Brain metastases are usually found at the same time or few months after the diagnosis of cardiac myxoma. Other systemic metastases of cardiac myxoma concomitant with the brain have been reported in kidney, pancreas, bone, muscles, skin and stomach [4, 13]. All of these metastases can be explained by the dislodgement of the friable and spongy component of the atrial myxoma into the systemic circulation . The myxomatous aneurysm formation process remains unclear. Three causes of cerebral aneurysm formation have been proposed [14, 15]. One is the vascular damage hypothesis. They postulated that large myxomatous emboli cause vascular occlusion and perivascular damage with subsequent scarring and pseudoaneurysm formation. The other cause is the cerebral vessels are infiltrated by myxoma cells via vasa vasorum causing the destruction of arterial wall architecture, which is similar to the mechanism of mycotic aneurysms. The last cause that has been suggested is the neoplastic process. Several authors have observed myxomatous cells in the aneurysmal vessel. They hypothesized the myxomatous cells could remain viable and penetrate intact or damaged endothelium at the site of final lodgement, with subintimal growth, destruction of the wall, and fibroblastic proliferation. This neoplastic process was accompanied by connective tissue proliferation and a mild inflammatory reaction, and neovascularization in the affected arterial wall may lead to minor bleeding.

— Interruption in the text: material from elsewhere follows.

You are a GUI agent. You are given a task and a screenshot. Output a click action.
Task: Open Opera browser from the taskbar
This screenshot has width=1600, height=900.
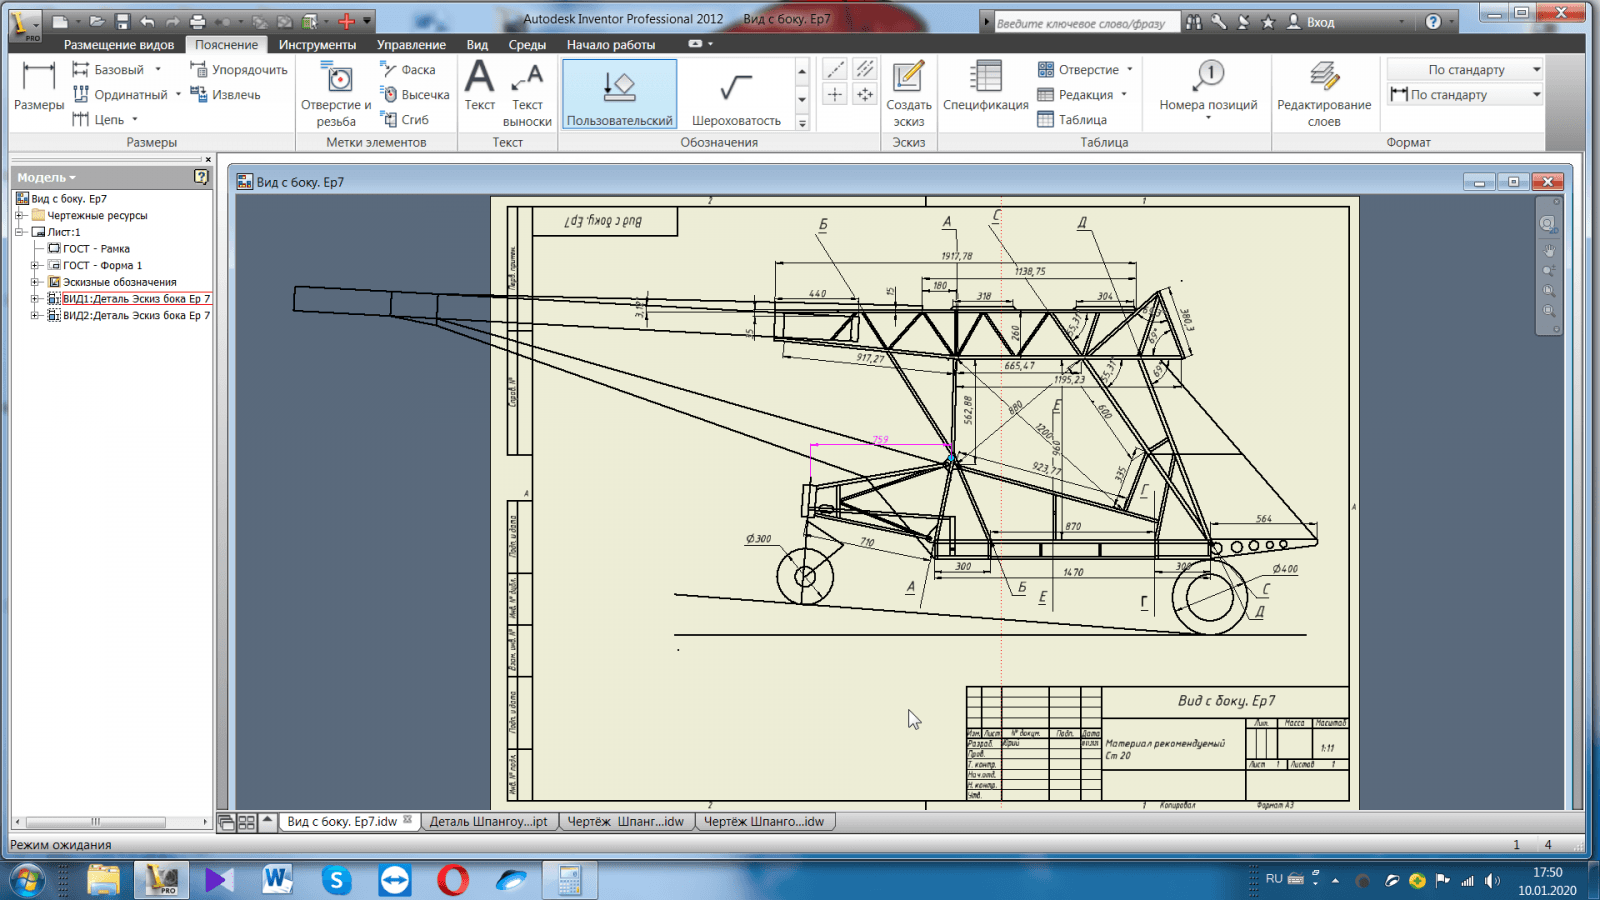453,880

Cardiac surgery is the method of choice in treating myxoma . And once the diagnosis is established, surgery should be performed promptly to reduce the possibility of embolic complications or sudden death. For the surgery, three important points should be noted to prevent recurrence: 1) multifocal tumors in heart chambers should not be omitted during operation ; 2) cardiac appendages should be removed, sutured and repaired if necessary [18,19,20,21]; 3) tumors must be avoided from fragmentation and embolization .

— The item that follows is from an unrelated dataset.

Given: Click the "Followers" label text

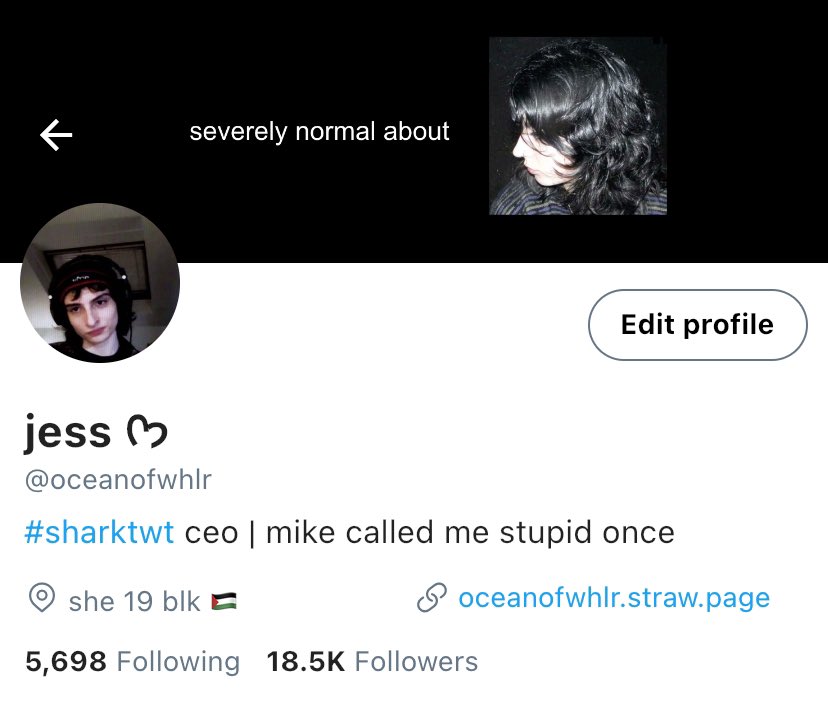Looking at the screenshot, I should (416, 661).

Nevertheless, there are no precise guidelines for possible treatment procedures of neurological complications [5, 14]. The use of anticoagulants or antiplatelet agents should be considered in order to prevent further emboli. Surgery is appropriated in cases with few isolated aneurysm or brain metastases or when one of the lesions is life threatening. Moreover, chemotherapy with doxorubicin or ifosfamide with or without radiotherapy of the whole brain could be administrated to patients with multiple brain metastases in order to obtain a longer period of time without recurrence . Furthermore, it is noted that most of the aneurysms are fusiform in shape, and clipping or coiling treatment can be limited. Though there are successful cases of endovascular coiling for enlarging aneurysms, overall evidence documenting stability of cerebral aneurysms over several years gives support to conservative treatment management options [12, 23,24,25].
Thus, long term follow-up of the patients with atrial myxoma even after complete surgical excision is recommended . Thorough explanation of the potential risks of recurrence of the cardiac tumor, the late development and enlargement of cerebral lesions are necessary. Vigorous work-up must be pursued if the patient again becomes symptomatic or develops new central nervous system manifestations.